Matoub Lounès

Matoub Lounès, 1994 © Georges Merillon

Matoub Lounès faisait partie de ces "maquisards de la chanson berbère", comme les avait baptisés Kateb Yacine (cf. "Nedjma") : les Djurdjura, Idir, Aït Menguellet et autres Ferhat Mehenni dont les chants en kabyle s'érigent comme autant de remparts de protection du patrimoine culturel tamazight (berbère). Matoub Lounès a été assassiné le 25 juin 1998, à l'âge de 42 ans, près du village dans lequel il habitait en Kabylie.

Matoub Lounès est né en 1956 et a grandi en Kabylie, le fief des "Imazighen" (hommes libres). L'autodidacte Matoub se fabrique une guitare de bric et de brocs et devient populaire grâce à des poèmes chantés puisés dans l'héritage ancestral et une chanson dédiée aux femmes kabyles "Ahaya Thilawin" (Allez les femmes) le lancera complètement.

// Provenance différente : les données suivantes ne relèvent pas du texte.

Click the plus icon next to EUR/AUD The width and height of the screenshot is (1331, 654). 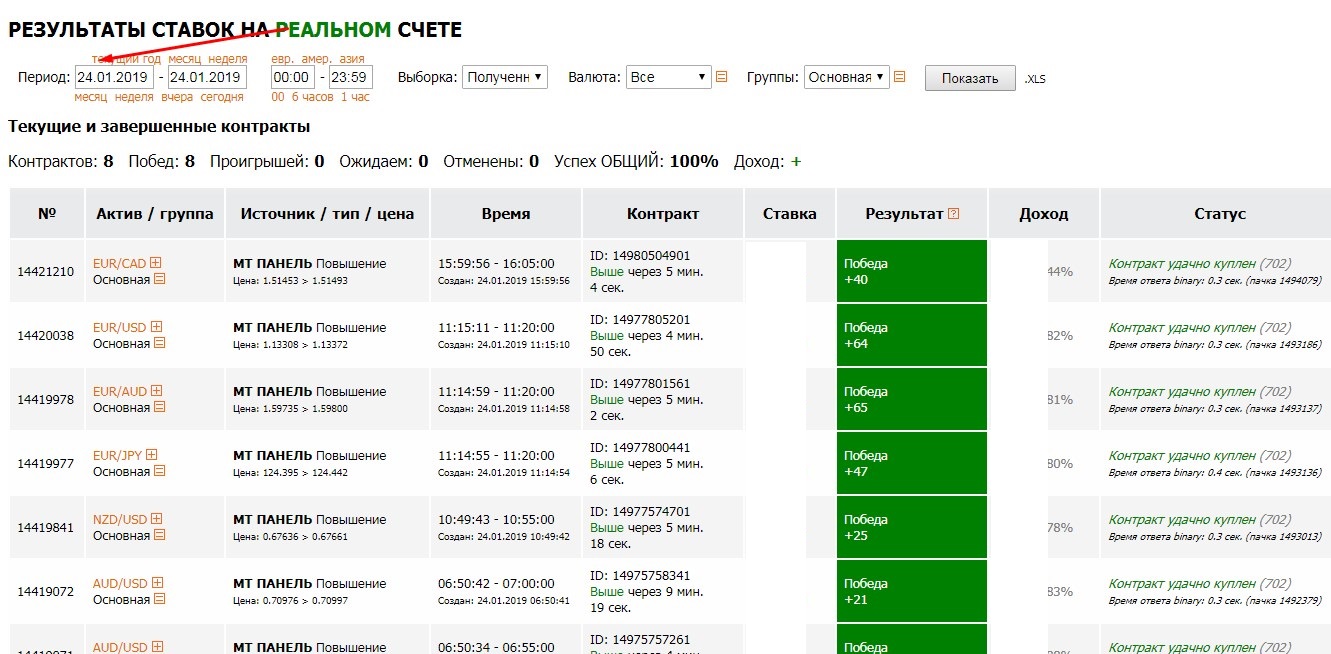[x=156, y=391]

Puis il s'achemine vers une poésie débarrassée des métaphores propres à la chanson algérienne où le message devient de plus en plus direct. A 22 ans, il sort son premier album "Ayizem" (Ô le lion) et amorce, au rythme des évènements sociaux qui secouent l'Algérie, une carrière de chanteur engagé interdit sur les ondes de son pays. Au début des années 1990, les artistes algériens, se sachant menacés, sont contraints à s'exhiler en France. En effet, les intégristes musulmans considèrent la musique comme illicite et dépravée car elle détournerait les croyants du Coran.

Défenseur farouche de la culture tamazight et de la laïcité, Matoub Lounès fera fi de l'avertissement des islamistes qui l'avaient enlevé en 1994 : il donnera en Janvier 1995 deux concerts au Zénith (Paris) qui rassembleront un public majoritairement kabyle de 12000 personnes. Les concerts aux allures de meetings se succèdent en France et à l'étranger. La célèbre voix rocailleuse et chaude est régulièrement relayée par les youyous (cris de joie traditionnels) qui fusent et ponctuent des chansons souvent incendiaires mâtinées de slogans berbéristes.

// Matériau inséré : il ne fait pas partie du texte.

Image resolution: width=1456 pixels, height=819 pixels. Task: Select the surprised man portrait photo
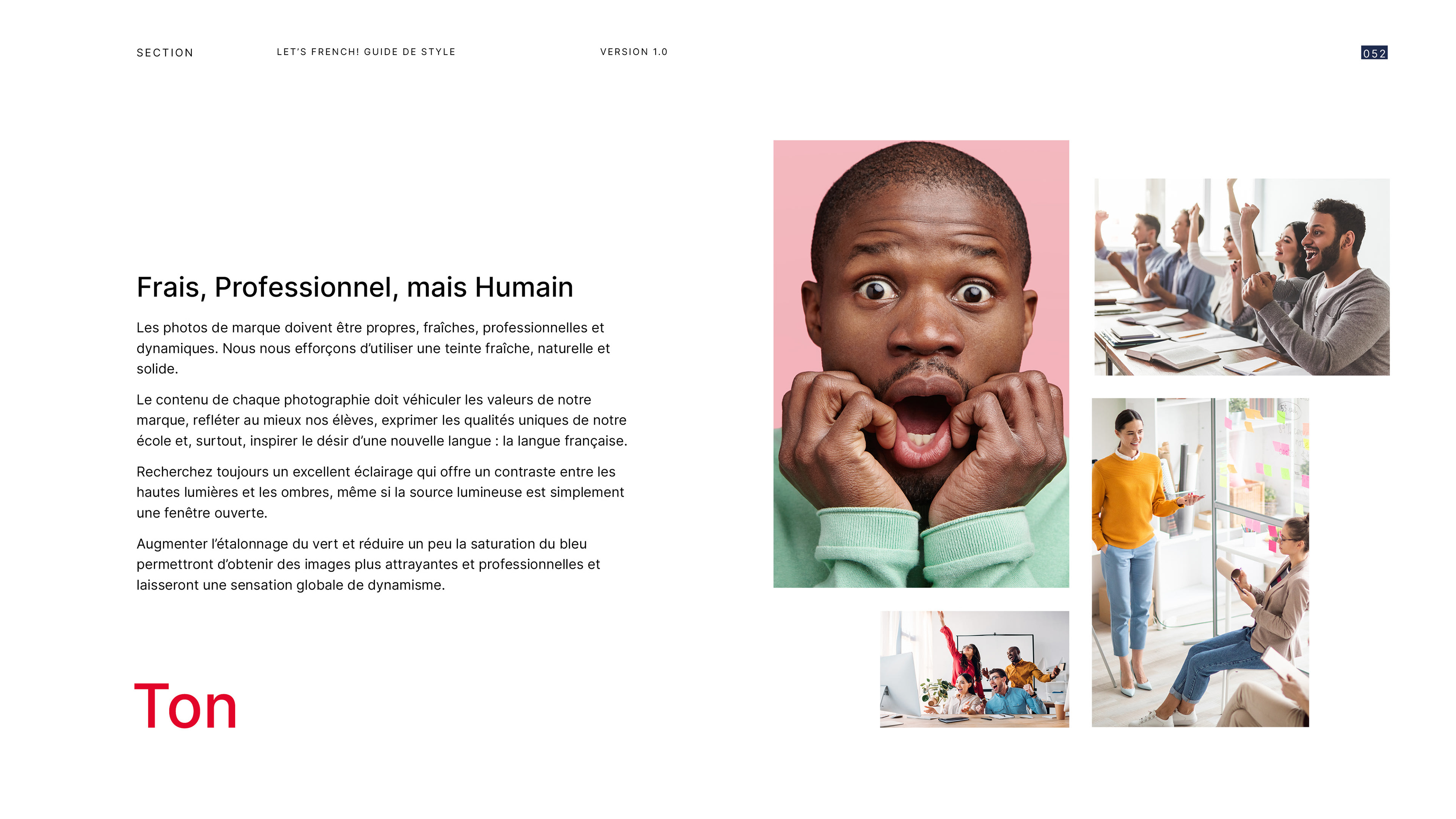[x=921, y=364]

Une triste occasion pour le public international de découvrir la chanson kabyle oubliée des charts depuis le premier grand tube de world music "Avava Inouva" de Idir sorti il y a vingt ans. La chanson kabyle se distingue par une orchestration épurée où le mandole traditionnel (sorte de luth à fond plat) ou encore la guitare folk s'imposent selon les morceaux avec un accompagnement à la derbouka (percussion) et la qasba (flûte de canne traditionnelle). On sent toutefois dans le répertoire de Matoub Lounès notamment des accents de musique chaâbi (populaire algérois) traditionnellement en arabe et que le chantre rebelle interprète bien sûr en kabyle. On citera entre autres "Ru Ay Ul " (Va mon cœur), " A Yemma Azizen " (Chère Mère), " Slavits Aya Bahri " (Va joue le vent) et " Au nom de tous les miens ".

En 1998, Matoub persiste et signe en enregistrant une adaptation subversive en kabyle de l'hymne national algérien. Un nouvel album dont le chantre indomptable n'accompagnera pas la sortie prévue prochainement.

Matoub, plus qu'une étoile était un feu follet. Il s'est éteint courageusement pour ses idées en digne "Amazigh " (homme libre).